This is not an uncommon problem. Years ago it was a lot worse when little software existed. But those years in the wilderness taught us a lot.
» Sometimes the story they want you to cover is not a “major” Bible story, and there’s no software on it. Most software developers like us are not going to spend a small fortune developing a program on the Man with the Withered Hand. I’m part of the Workshop Rotation Model movement, which say, “teach the majors for several weeks in a row.” If you are changing the Bible story every Sunday, you are teaching a lot of “minor” stories of the Bible which aren’t what the kids need, and won’t remember anyhow because you’re moving to fast. Slow down.
» Sometimes the software that DOES exists isn’t right for your age group. Your K’s and 1st graders will have this problem. Most software is aimed at the mid-upper elementary. Some of it easily stretches down, if you know how to adapt it. Read my article about stretching here. And please note: it’s a lot easier to run a computer lab for older elementary than preschoolers and early readers. Probably more important too! Our older kids need MORE reasons to stay connected to the church.
» Sometimes you may not like the software for a particular story. (Crazy but true, some teachers don’t like gamey software and I can’t do anything about it.)
» Sometimes you didn’t order the software in time, or can’t afford it, or it won’t run on your computers.
» Sometimes your lab is so big, you can’t afford the single program that covers that story.
» Sometimes your lab concept or and leaders can’t pull off what you want them to do (even if they had the right software).
» “Creation is subject to frustration.” Romans 8:20 !
Here are your main options:
Sometimes you just need to do another story, or use another piece of software, or not use the computers. It’s okay. Better an important story with a great piece of software, than trying to figure out the scheduled story with a bad lesson idea. Back in the 90’s we punted a lot! Our computer lab was mostly on its own schedule.
I’ve seen Kindergartners use software made for 5th graders. You just need to be right there to help them. Read that ‘stretching’ article! And look at the teaching guide for the program. It often has helps.
USE YOUR UTILITY PROGRAMS
Write and Illustrate about it with Kid Pix CD. See our KP project ideas.
Make a quiz about it with Fall of Jericho CD.
Use Let’s Talk CD to have the kids create spoken dialog from the story. See all of Let’s Talk’s many lesson starter ideas!
It’s not a sin to go back and use a program from LAST year to fill a hole in your schedule. In fact, it’s awesome educational theory and brain science.
Recall = Remember.
Quizzing is what we did a lot of back in the pre-cool Bible software days. Kids like computer quizzes. Make a game of it.
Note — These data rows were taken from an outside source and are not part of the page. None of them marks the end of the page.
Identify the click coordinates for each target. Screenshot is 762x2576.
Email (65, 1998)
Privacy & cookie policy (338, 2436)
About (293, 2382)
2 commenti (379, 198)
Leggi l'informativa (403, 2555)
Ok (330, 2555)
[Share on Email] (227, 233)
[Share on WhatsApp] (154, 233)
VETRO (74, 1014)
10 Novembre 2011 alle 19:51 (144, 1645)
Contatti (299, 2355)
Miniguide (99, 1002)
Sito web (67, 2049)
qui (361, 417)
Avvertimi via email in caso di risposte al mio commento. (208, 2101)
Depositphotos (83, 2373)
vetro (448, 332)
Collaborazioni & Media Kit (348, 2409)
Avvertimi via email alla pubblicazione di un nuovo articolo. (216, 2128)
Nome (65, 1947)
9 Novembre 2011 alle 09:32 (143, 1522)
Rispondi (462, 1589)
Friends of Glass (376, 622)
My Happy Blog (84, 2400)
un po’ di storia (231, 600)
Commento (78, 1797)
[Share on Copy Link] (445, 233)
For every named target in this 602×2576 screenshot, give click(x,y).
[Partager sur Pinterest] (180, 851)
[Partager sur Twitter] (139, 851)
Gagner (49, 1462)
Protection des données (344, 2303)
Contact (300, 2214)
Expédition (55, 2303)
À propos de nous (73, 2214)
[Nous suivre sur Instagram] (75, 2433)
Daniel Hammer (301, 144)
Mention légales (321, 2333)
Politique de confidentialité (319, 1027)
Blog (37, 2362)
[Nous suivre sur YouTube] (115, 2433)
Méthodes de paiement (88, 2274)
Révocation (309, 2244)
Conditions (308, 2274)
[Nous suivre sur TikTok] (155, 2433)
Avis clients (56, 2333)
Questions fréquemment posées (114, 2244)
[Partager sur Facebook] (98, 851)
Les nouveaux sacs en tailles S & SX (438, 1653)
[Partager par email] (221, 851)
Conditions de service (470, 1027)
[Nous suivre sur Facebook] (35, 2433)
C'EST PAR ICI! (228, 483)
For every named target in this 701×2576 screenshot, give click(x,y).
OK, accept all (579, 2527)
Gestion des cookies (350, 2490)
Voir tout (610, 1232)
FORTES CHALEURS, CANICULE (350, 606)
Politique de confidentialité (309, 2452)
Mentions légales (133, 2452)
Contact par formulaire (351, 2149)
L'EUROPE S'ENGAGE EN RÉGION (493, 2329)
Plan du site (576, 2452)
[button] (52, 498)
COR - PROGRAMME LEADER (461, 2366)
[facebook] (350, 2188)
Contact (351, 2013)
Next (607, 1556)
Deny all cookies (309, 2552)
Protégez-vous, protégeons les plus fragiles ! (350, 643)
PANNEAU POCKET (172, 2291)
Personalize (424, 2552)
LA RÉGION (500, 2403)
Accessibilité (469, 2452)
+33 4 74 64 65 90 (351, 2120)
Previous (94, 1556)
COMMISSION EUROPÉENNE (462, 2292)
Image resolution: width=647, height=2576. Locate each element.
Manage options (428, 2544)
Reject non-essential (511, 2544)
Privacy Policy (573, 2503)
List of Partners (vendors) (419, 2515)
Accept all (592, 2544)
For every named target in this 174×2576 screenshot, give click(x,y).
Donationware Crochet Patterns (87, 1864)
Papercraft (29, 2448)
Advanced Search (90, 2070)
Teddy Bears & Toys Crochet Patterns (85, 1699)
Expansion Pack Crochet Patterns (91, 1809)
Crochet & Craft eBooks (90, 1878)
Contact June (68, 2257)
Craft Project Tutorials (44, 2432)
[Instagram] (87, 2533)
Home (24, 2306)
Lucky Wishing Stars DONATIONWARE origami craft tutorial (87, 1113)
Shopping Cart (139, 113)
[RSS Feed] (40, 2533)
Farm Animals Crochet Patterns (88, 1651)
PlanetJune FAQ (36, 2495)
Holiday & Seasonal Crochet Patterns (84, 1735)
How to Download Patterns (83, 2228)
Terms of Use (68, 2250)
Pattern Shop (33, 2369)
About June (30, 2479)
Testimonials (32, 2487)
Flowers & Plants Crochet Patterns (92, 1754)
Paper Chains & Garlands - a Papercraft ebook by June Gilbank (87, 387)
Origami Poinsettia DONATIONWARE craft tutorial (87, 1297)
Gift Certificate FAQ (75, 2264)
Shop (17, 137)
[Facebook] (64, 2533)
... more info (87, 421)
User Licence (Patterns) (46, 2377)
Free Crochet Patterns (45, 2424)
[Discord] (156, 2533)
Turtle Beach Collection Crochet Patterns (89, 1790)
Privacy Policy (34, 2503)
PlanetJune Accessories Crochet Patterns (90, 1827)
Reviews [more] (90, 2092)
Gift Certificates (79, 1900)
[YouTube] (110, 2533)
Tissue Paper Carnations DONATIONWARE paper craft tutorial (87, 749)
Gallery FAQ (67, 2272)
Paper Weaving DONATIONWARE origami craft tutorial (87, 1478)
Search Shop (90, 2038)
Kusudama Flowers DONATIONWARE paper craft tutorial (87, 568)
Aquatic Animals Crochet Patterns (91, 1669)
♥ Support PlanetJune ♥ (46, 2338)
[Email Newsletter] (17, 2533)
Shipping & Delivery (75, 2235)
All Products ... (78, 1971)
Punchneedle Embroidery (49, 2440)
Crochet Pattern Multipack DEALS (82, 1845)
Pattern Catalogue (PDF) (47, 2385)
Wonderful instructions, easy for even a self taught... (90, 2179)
RE-THINK YOUR LAB “Scope and Sequence”
Change the stories! Some curriculum persists in shotgunning any and all obscure Bible stories at our kids. Or taking a “too creative” approach to some basic stories. I see this with Christmas curriculum: just stay with the basic story please! Kids don’t need lessons that talk about how Norwegians celebrate Christmas.
RE-THINK YOUR LAB SCHEDULE
If you keep running up against “no software for 1st graders” and are tired of punting and using utility programs, consider REDUCING the number of week that the younger kids come into the lab. Only schedule them in when you HAVE the program that works for the story (and for that age group).
RE-THINK YOUR LAB BUDGET
Seriously, is the problem that they want you to teach with computers but have only given you a screensaver budget? I’d rather see a well-run lab with only a few computers and a handful of good software, than a room full of new machines playing stupid games.
RE-THINK YOUR AGE RANGE
If you can’t find good software for the younger kids all the time, don’t have them come in the lab as much. I know I wrote this elsewhere on this page, but it just makes SO much sense to me I want to say it again.
I’ve been teaching with software since 1990. There probably isn’t a Bible story or age group you will try to teach with computers that I haven’t tried, and I’m pretty good at coming up with new approaches.